### WHAT THE TASK ASKS
What is needed is an exact copy of the data below, pictures excluded.

### TASK INPUT
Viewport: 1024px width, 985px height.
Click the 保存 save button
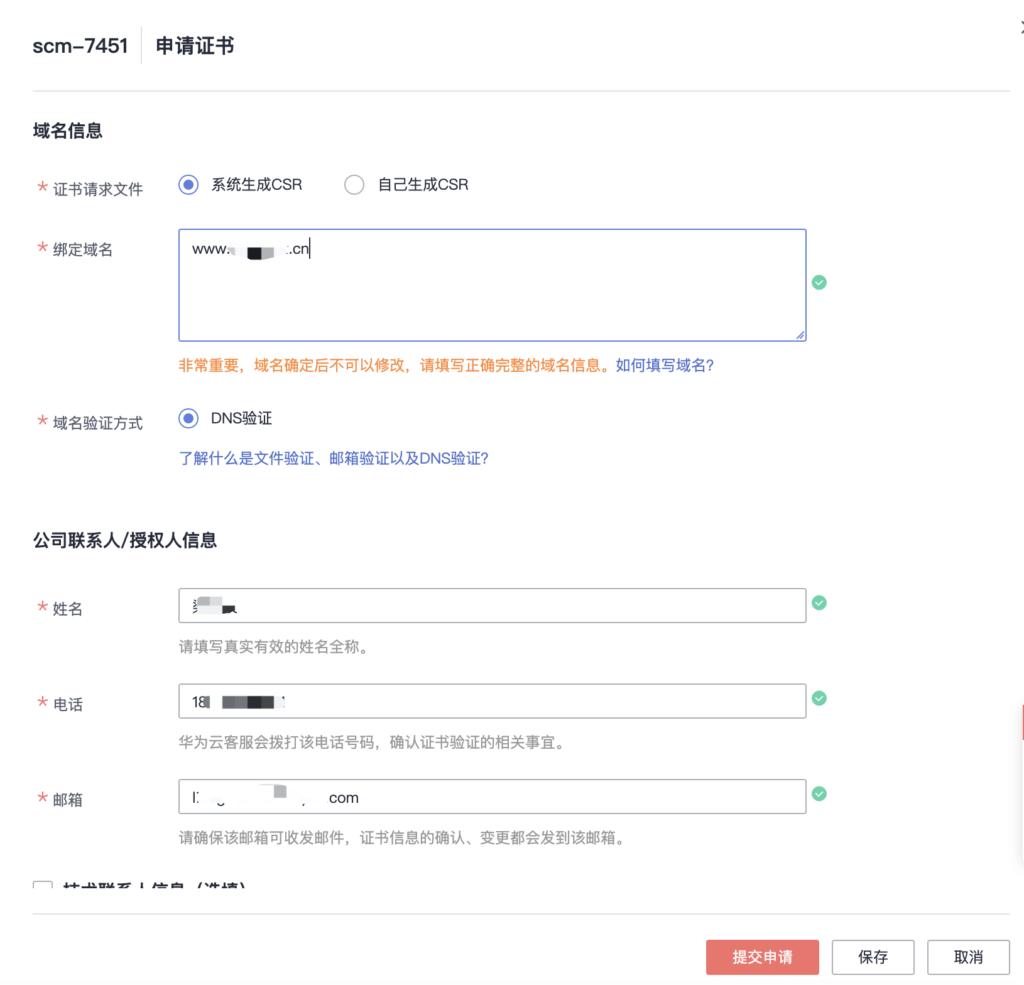(873, 957)
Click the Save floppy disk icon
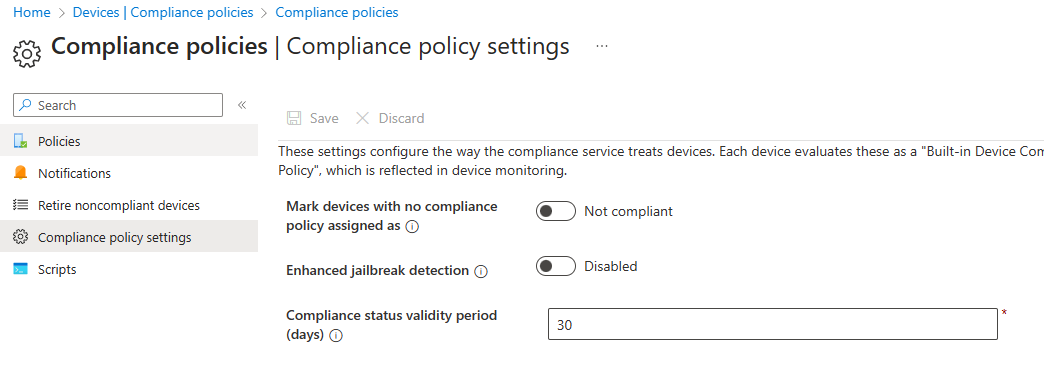The height and width of the screenshot is (378, 1044). point(294,118)
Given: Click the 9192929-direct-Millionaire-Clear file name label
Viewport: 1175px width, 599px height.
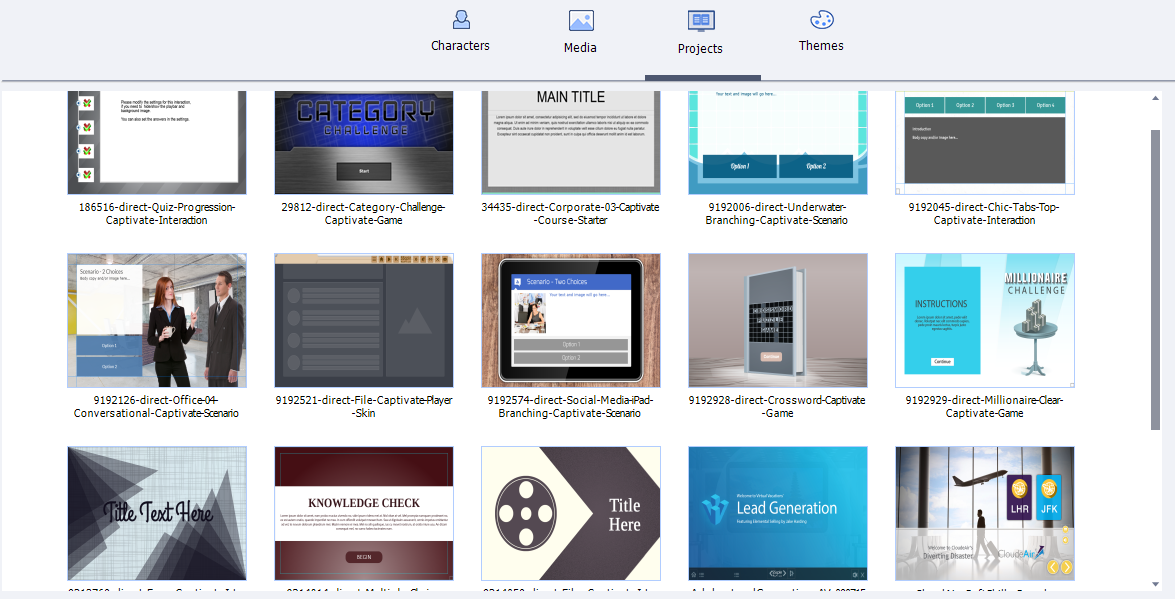Looking at the screenshot, I should click(x=985, y=407).
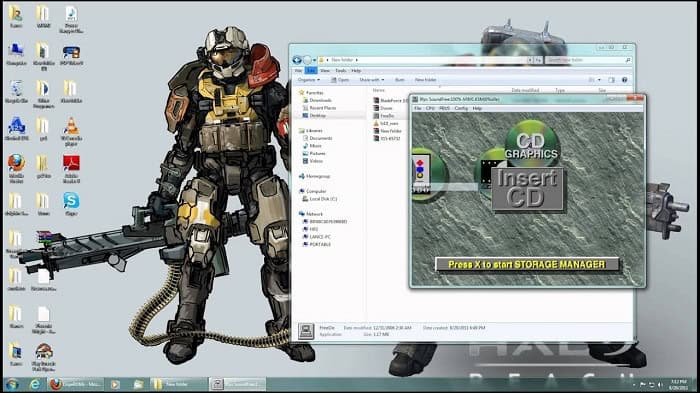Click the New folder toolbar button

click(425, 80)
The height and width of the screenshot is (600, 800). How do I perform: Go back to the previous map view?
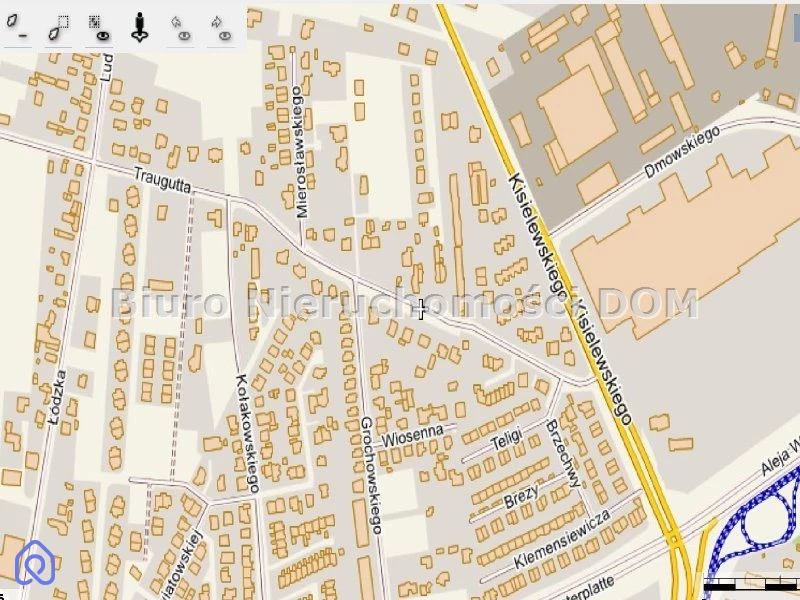click(x=181, y=28)
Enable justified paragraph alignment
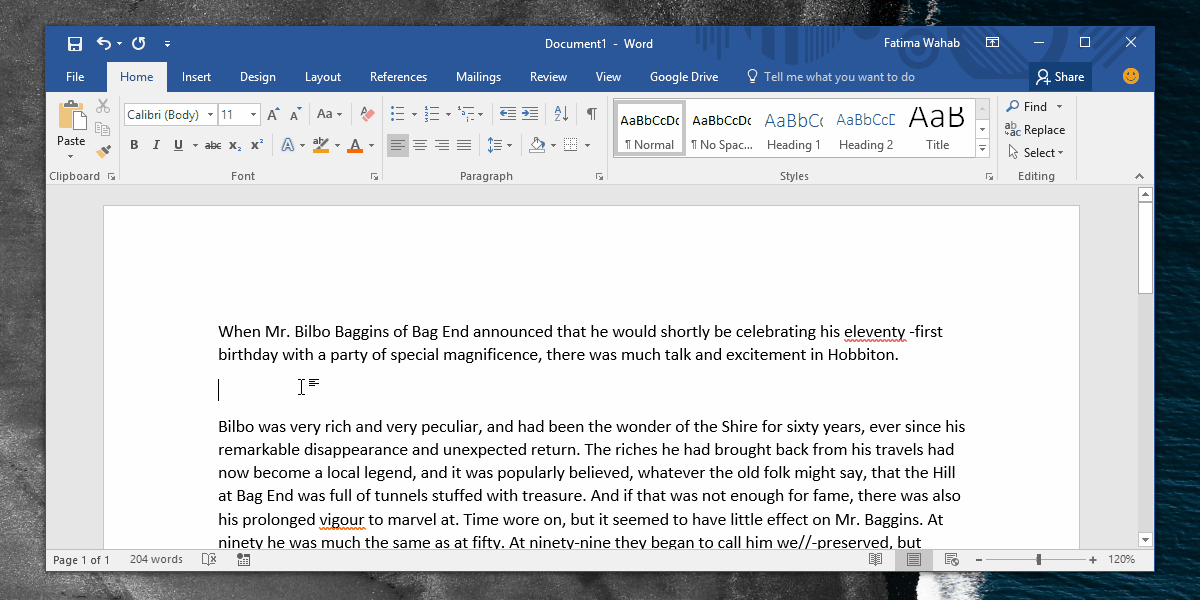 [x=464, y=145]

### WRITTEN ANSWER
Viewport: 1024px width, 985px height.
Click the 保存 save button
(873, 957)
Click the Save floppy disk icon
The height and width of the screenshot is (378, 1044). point(294,118)
Given: Click the 9192929-direct-Millionaire-Clear file name label
Viewport: 1175px width, 599px height.
Looking at the screenshot, I should click(x=985, y=407).
Click the New folder toolbar button

click(425, 80)
The height and width of the screenshot is (600, 800). How do I perform: Go back to the previous map view?
click(x=181, y=28)
Enable justified paragraph alignment
 [x=464, y=145]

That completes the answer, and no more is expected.